One Size Fits All – The EU’s Joint Clinical Assessment System and its Implications for Statisticians, Martin Scott, Numerus
In December 2021, the European Commission adopted the proposal for a new regulation on health technology assessment, which foresees the cooperation of EU member states on joint clinical assessments (JCA) of health technologies, including pharmaceuticals. One of its goals is to streamline the current process of having to submit evidence to each of the 27 member states. The regulation allows manufacturers to submit evidence as part of a joint clinical assessment just once at the EU-level.
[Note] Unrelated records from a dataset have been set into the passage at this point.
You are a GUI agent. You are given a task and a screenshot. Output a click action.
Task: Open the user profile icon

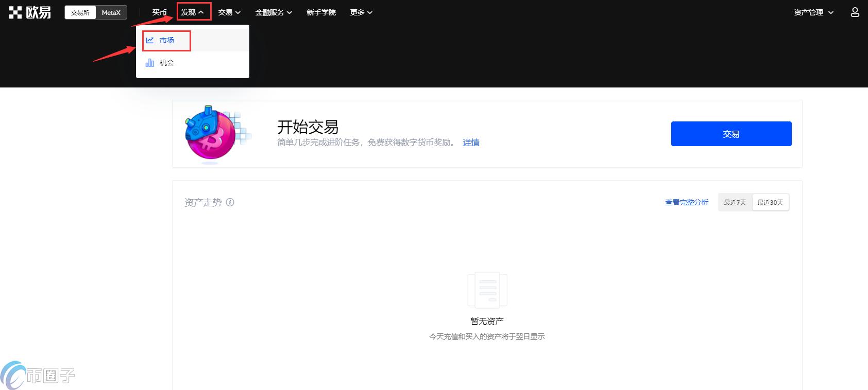point(855,12)
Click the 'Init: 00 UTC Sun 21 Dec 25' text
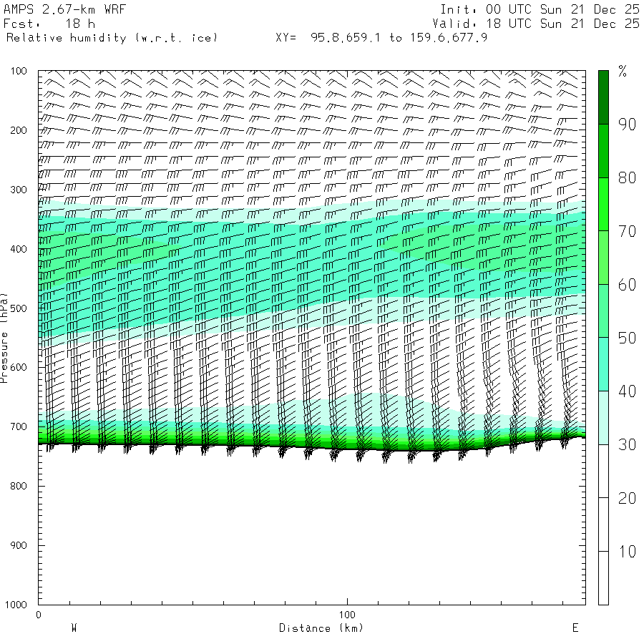644x644 pixels. click(540, 9)
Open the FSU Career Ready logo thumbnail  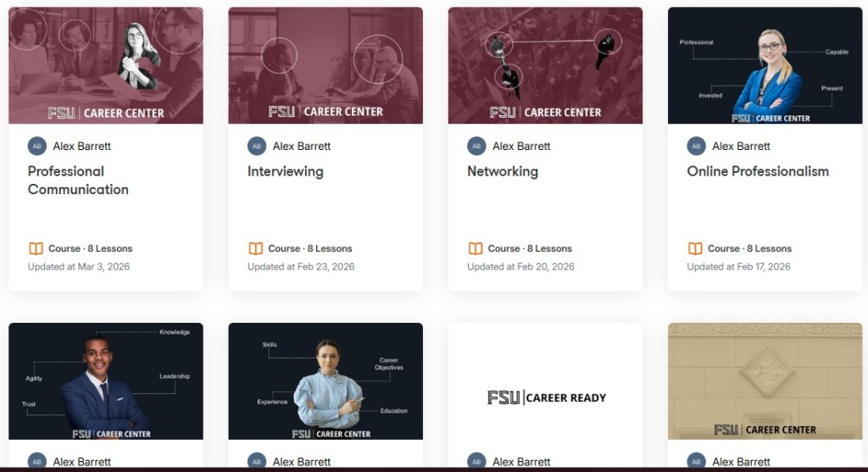[x=545, y=381]
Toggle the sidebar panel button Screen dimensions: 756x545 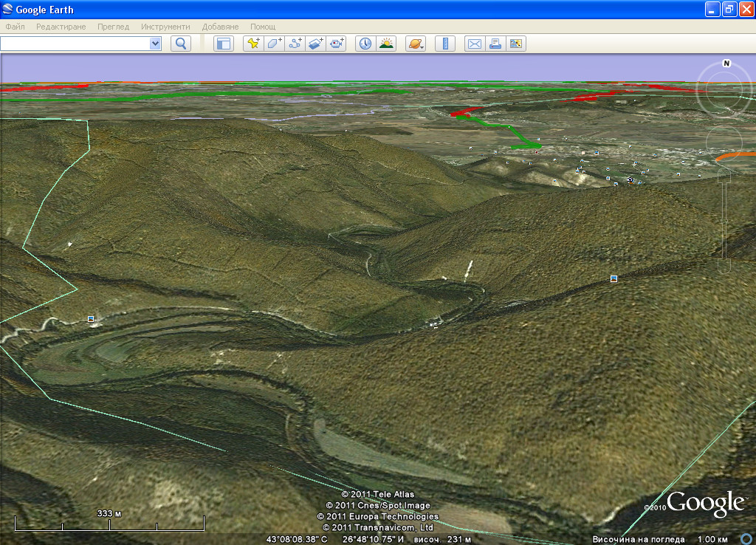[x=223, y=44]
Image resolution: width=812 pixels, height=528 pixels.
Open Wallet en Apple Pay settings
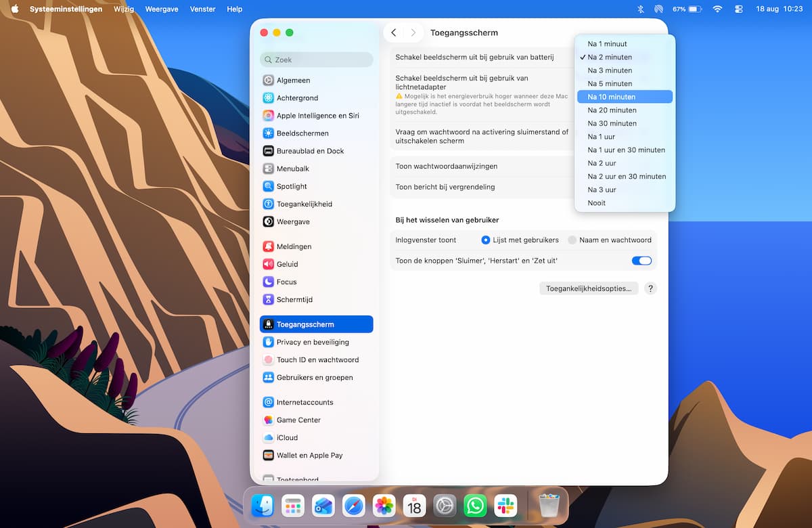(x=316, y=456)
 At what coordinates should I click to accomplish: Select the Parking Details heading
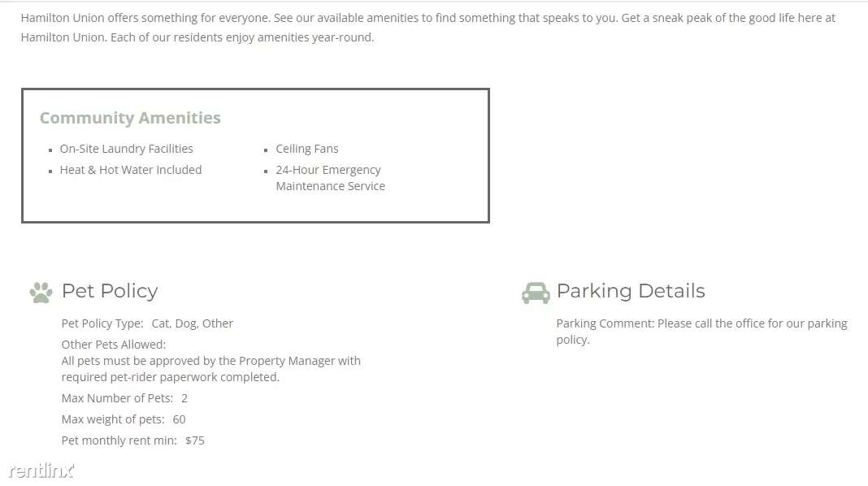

Since January 2022, efforts have been made by HTA authorities of 12 EU member states to agree on guidance relating to the levels of evidence, types of endpoints and statistical methodology that should be considered for the JCA. As of January 2025 - only 2 years away - all cancer medicines and advanced therapy medicinal products (ATMPs) will fall under the new regulation. For all those working in the field of HTA this constitutes a significant logistical and methodological challenge. This presentation will discuss the impact the regulation will have not just on statisticians employed within the HTA field but also those currently working on phase II-III clinical trials. It will highlight the areas of clinical trial analysis and design in which both regulatory and HTA statisticians will be required to work more closely. Lastly, it will demonstrate that the future success of bringing effective medicines to market lies squarely in the hands of the statisticians.
PICOs in EU HTA: How many, how varied? James Ryan, AZ
The PICO is one of the most critical components of the EU HTA, determining the scope, the evidence required and the types of analyses to be performed. Based on the process outlined in EUnetHTA 21’s PICO proposal, sets of PICOs were created for two common indications in NSCLC and multiple myeloma. The research showed that without change to the proposal, or increased transparency on the consolidation of additive Member State needs, we should expect between five and twenty PICOs per assessment, and potentially thousands of requested analyses. Of these, safety analyses could be a significant proportion, and indirect comparisons will be a necessary and dominant component of the assessment. The magnitude of such analyses raises concerns on multiplicity and misinterpretation of results, particularly considering that there is no proposed Member State guidance on selecting clinically appropriate populations and sub-group requests, and EUnetHTA 21’s proposal that clinical context and evidence availability have limited relevance in the formation of the PICO and assessment itself.
Can more really be less? Stephen Senn
It seems natural to many statisticians trained in frequentist statistics that you should adjust if you carry out many analyses in the same study and in drug regulation, elaborate efforts are made to control the type I error rate. But statisticians also know that rate figures require a clarifying ‘per’ statement. The usual choice is per study but why? The adjustment is not strict enough if we wish to control errors per development programme and it is too strict if we just need to control it per question and if we have a per test standard it is not needed at all. Bayesians sometime claim that they can get way without making any adjustments. However, one defence of not making adjustments is that Bayesian results are in any case shrunk and the shrinkage deals with multiplicity. However, many Bayesian analyses these days seem to involve uninformative prior distributions and these do not shrink results. I shall attempt to explain where how and why I think adjustment is necessary and where it is not.
Balanced Multiplicity Approach in Safety Evaluation William Wang, MSD
In the context of safety evaluation of pharmaceutical products, point estimates, their confidence intervals and sometime inferential statistics (aka p-values) are used to quantify the safety risk or risk elevation (ICH E9 Section 6.4). When these are applied across the multi-dimensional MeDRA dictionary with 27 body systems and thousands of preferred terms, the evaluation should take into account of the multiplicity issues arising from the numerous comparisons (ICH E9 Section 7.2.2). In this presentation, we first examine the role of statistical uncertainty or play of chance in safety evaluation, we discuss a balanced approach that controls false discovery rates while maintaining the power of detecting potential safety events/terms of interest that require clinical evaluation Multi-disciplinary collaboration that integrates medical judgement and statistical quantification will be advocated.